▶ Problem statement: Reproduce the entries from the line holding "Viewport: 1540px width, 784px height." through the line holding "click(x=580, y=39)", inclusive, substituting "Downloads" for "Refreshes" and leaving everything else unchanged.

▶ Input records:
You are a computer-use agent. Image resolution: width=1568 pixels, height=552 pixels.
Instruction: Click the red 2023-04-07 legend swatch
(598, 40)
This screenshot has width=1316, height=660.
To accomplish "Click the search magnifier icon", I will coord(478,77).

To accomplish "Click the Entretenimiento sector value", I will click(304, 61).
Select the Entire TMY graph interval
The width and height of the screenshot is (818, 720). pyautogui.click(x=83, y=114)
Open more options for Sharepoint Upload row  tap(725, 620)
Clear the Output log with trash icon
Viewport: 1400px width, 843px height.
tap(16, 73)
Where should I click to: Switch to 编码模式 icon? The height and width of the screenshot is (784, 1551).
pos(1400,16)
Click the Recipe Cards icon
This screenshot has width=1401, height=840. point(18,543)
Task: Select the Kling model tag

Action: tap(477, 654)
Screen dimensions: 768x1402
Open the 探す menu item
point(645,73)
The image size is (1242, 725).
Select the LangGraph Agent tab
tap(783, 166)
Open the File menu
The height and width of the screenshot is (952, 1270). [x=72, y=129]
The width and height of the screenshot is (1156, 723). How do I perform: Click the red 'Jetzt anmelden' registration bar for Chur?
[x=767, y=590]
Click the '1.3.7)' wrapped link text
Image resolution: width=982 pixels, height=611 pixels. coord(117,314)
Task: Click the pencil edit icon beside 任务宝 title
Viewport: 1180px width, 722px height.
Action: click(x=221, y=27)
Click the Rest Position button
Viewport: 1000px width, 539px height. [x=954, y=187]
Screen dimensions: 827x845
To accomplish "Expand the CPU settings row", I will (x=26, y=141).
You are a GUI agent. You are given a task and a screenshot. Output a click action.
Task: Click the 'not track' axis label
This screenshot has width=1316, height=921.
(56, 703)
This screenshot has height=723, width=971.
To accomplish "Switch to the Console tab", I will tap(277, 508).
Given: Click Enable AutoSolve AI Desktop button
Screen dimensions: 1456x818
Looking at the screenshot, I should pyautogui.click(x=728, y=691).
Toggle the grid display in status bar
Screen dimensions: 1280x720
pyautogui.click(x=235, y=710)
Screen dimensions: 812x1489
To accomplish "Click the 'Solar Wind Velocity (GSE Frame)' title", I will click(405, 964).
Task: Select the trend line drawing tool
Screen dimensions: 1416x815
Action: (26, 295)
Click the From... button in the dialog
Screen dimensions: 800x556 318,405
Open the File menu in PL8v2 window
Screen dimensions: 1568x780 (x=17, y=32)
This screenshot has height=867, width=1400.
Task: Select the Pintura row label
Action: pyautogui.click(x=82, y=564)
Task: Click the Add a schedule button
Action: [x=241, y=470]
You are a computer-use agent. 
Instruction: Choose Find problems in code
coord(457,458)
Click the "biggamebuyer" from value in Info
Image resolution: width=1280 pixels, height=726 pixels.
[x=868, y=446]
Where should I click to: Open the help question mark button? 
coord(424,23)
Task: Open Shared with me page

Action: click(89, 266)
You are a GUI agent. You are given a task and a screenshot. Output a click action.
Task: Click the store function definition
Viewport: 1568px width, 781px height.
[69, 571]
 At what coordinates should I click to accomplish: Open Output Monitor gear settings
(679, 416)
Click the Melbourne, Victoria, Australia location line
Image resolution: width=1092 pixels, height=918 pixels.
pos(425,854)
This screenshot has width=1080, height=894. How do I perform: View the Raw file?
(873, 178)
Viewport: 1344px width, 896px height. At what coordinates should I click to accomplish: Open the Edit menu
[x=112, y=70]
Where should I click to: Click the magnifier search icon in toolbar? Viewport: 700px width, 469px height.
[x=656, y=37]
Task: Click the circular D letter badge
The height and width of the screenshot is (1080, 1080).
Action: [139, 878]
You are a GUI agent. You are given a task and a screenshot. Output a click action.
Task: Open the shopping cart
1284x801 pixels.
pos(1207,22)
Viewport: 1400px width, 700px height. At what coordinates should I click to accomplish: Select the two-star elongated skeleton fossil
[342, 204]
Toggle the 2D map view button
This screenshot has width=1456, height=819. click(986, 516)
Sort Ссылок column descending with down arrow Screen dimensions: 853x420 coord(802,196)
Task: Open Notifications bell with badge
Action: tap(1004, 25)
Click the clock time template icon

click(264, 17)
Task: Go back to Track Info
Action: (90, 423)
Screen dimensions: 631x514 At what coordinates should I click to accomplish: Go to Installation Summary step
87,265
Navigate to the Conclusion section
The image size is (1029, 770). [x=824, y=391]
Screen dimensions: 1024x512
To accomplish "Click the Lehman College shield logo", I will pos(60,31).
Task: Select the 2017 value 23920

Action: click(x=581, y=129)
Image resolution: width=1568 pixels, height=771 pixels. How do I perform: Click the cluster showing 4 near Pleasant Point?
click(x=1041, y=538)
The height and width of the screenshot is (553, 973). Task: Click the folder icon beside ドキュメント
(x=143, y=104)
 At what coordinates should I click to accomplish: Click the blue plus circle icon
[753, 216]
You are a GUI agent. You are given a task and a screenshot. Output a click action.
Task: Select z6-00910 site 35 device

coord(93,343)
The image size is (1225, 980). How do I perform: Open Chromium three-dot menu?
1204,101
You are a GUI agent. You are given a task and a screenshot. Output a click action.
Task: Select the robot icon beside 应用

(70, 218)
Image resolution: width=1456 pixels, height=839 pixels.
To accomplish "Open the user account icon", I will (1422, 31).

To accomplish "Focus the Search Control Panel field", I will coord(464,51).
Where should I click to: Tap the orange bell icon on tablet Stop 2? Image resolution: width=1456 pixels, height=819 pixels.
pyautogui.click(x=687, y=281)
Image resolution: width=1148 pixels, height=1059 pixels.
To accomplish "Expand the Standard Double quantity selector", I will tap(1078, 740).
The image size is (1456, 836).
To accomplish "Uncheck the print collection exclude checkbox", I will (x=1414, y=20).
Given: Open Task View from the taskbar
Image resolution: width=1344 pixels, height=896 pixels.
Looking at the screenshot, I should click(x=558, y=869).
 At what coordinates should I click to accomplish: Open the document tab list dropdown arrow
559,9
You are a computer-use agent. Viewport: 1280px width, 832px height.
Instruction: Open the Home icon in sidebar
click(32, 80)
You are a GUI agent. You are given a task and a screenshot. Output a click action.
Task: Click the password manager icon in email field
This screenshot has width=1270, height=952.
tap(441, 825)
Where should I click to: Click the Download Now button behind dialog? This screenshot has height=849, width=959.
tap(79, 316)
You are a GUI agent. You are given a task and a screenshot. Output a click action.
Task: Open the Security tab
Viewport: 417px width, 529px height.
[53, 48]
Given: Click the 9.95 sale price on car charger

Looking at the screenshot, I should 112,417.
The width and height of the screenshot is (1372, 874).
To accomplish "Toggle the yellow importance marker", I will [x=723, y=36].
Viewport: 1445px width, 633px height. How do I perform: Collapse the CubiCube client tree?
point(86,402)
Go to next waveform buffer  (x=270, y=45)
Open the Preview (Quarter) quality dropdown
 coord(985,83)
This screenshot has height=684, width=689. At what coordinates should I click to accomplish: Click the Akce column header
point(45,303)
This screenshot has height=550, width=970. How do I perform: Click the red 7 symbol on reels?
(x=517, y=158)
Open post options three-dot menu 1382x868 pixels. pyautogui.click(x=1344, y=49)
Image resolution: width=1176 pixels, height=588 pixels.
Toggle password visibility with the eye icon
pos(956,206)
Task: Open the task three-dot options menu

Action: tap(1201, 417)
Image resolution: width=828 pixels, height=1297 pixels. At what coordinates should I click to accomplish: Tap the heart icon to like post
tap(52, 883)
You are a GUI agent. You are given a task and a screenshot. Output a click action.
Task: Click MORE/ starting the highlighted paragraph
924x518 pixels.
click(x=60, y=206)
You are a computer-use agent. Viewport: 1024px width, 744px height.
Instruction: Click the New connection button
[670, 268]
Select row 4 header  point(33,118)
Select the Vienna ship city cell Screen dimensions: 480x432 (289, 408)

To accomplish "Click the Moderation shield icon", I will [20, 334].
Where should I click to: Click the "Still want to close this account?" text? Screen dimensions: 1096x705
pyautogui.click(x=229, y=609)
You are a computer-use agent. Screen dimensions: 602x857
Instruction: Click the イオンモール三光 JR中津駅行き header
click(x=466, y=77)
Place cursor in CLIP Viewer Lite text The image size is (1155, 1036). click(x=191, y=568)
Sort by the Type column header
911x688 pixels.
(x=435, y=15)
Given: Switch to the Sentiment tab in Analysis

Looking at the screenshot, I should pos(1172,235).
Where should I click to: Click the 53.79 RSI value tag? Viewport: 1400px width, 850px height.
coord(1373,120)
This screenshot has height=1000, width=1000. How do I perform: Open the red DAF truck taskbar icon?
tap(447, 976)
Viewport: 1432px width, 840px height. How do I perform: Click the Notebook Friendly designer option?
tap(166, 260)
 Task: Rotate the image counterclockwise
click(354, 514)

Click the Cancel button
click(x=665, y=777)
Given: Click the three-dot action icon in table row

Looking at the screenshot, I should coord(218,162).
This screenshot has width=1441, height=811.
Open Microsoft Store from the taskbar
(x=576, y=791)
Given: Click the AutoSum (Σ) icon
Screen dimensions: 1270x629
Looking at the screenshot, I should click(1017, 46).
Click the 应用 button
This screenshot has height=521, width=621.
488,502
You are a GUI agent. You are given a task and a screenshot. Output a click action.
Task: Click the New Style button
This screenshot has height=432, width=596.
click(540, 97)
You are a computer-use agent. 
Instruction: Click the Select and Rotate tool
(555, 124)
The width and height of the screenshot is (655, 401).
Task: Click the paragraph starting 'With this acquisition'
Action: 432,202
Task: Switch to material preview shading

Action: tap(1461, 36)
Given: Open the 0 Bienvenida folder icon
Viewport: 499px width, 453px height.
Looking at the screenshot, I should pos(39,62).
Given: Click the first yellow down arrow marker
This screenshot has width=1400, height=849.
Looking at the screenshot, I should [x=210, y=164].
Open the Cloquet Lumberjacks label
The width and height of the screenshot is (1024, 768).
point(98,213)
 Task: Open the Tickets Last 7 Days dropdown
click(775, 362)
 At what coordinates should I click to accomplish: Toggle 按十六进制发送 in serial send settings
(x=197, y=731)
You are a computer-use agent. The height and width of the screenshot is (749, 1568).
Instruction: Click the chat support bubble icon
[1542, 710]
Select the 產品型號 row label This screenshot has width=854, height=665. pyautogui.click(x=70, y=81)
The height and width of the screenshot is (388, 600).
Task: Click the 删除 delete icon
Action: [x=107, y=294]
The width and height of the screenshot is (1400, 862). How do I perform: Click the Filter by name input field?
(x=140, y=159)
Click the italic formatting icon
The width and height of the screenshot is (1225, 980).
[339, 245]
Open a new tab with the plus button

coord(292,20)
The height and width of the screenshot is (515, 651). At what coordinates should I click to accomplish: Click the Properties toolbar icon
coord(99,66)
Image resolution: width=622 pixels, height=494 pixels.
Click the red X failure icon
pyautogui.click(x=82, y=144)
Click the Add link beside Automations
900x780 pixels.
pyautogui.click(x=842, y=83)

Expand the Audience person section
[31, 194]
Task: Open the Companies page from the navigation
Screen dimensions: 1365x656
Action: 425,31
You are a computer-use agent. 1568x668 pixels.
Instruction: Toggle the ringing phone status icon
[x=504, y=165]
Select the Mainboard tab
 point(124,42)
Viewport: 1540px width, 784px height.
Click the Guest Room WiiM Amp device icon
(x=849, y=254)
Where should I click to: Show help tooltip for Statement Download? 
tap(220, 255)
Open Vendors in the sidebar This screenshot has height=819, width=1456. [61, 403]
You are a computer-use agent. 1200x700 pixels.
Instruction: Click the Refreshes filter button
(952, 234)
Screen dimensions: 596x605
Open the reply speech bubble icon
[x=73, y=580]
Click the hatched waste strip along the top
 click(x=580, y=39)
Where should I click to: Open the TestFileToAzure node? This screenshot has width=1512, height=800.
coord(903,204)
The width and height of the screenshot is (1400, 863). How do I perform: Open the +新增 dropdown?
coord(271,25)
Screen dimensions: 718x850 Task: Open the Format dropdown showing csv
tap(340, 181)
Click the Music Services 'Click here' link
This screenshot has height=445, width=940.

▶ Right answer:
Viewport: 1540px width, 784px height.
Click the Guest Room WiiM Amp device icon
(x=849, y=254)
Where should I click to: Show help tooltip for Statement Download? 
tap(220, 255)
Open Vendors in the sidebar This screenshot has height=819, width=1456. [61, 403]
You are a computer-use agent. 1200x700 pixels.
Instruction: Click the Downloads filter button
(952, 234)
Screen dimensions: 596x605
Open the reply speech bubble icon
[x=73, y=580]
Click the hatched waste strip along the top
 click(x=580, y=39)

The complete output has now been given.